**Excerpted passage**
☆ ☆ ☆ ☆

Reputation: 188
I am new to spark. I use structured streaming to read data from kafka.
I can read the data using this code in Scala:
val data = spark.readStream
.format("kafka")
.option("kafka.bootstrap.servers", brokers)
.option("subscribe", topics)
.option("startingOffsets", startingOffsets)
.load()
My data in the value column are Thrift records. Streaming api gives the data in binary format. I see examples of casting the data to string or json but I am not able to find any examples of how to deserialize the data to Thrift.
How can I achieve this?
Upvotes: 2
Views: 1378
Reputation: 73
Well, here is the followup solution. I can't post my own code, but here is the public code you can use, credit given to the owner/coder.

☆ ☆ ☆ ☆

**Short task**
Resume the forum thread about deserializing Thrift records from Kafka in Spark Structured Streaming, starting right after its last sentence.

☆ ☆ ☆ ☆

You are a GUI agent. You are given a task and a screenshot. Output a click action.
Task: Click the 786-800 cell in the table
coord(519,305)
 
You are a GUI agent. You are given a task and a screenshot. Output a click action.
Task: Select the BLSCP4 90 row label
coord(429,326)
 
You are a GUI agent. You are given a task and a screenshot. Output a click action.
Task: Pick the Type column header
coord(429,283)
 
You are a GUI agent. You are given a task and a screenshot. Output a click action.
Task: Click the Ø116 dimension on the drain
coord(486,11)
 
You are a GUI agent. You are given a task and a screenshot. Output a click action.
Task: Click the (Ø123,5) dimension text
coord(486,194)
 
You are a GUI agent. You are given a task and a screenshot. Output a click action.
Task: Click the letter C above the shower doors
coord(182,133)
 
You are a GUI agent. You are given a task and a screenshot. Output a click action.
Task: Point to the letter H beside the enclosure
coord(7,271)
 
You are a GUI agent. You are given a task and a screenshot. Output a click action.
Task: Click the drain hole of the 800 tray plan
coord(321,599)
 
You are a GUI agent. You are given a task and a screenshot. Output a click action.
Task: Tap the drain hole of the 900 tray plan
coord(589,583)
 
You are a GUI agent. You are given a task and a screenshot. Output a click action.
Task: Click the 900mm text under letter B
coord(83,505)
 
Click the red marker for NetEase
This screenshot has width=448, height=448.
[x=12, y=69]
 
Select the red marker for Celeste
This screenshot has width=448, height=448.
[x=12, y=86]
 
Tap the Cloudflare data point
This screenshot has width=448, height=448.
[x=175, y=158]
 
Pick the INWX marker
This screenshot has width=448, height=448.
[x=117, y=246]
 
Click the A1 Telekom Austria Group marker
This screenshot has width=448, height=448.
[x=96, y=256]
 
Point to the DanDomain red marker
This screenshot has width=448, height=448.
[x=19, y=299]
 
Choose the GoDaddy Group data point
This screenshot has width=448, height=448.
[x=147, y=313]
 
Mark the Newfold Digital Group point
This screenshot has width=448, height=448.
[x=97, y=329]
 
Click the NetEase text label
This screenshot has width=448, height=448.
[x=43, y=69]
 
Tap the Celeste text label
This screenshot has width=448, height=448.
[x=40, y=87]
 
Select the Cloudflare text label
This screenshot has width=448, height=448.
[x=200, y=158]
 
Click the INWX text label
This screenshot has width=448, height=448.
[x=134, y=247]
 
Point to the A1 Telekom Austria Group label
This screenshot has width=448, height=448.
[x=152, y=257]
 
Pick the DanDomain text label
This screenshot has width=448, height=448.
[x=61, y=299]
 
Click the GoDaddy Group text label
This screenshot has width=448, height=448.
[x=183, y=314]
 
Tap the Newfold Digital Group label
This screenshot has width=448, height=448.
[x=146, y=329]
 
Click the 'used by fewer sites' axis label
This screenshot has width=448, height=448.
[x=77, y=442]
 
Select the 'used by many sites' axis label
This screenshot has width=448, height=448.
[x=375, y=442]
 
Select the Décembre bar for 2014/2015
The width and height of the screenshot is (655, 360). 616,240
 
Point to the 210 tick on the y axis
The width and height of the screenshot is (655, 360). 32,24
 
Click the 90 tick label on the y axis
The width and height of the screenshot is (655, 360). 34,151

☆ ☆ ☆ ☆

**Task answer**
https://github.com/airbnb/airbnb-spark-thrift/blob/master/src/main/scala/com/airbnb/spark/thrift/
First of all, you need to convert the array[byte]/value to Row by calling convertObject
function, let's call it makeRow
Second of all, you need to get your thrift class structType/schema by calling convert
function, let's call the final result schema
Then you need to register an UDF like this val deserializer = udf((bytes: Array[Byte]) => makeRow(bytes), schema)
Note: You can not derictly use makeRow without passing the schema, otherwise Spark will complains: Schema for type org.apache.spark.sql.Row is not supported
Then you can use it in this way:
val stuff = kafkaStuff.withColumn("data", deserializer(kafkaStuff("value")))
val finalStuff = stuff.select("data.*")
And...you are done! Hope this helps.
And give another credit to this post Spark UDF for StructType / Row which gives me the final idea when my previous solution is so close.
Upvotes: 1
Reputation: 880
I found this blog on the databricks web site. It shows how Spark SQL’s APIs can be leveraged to consume and transform complex data streams from Apache Kafka.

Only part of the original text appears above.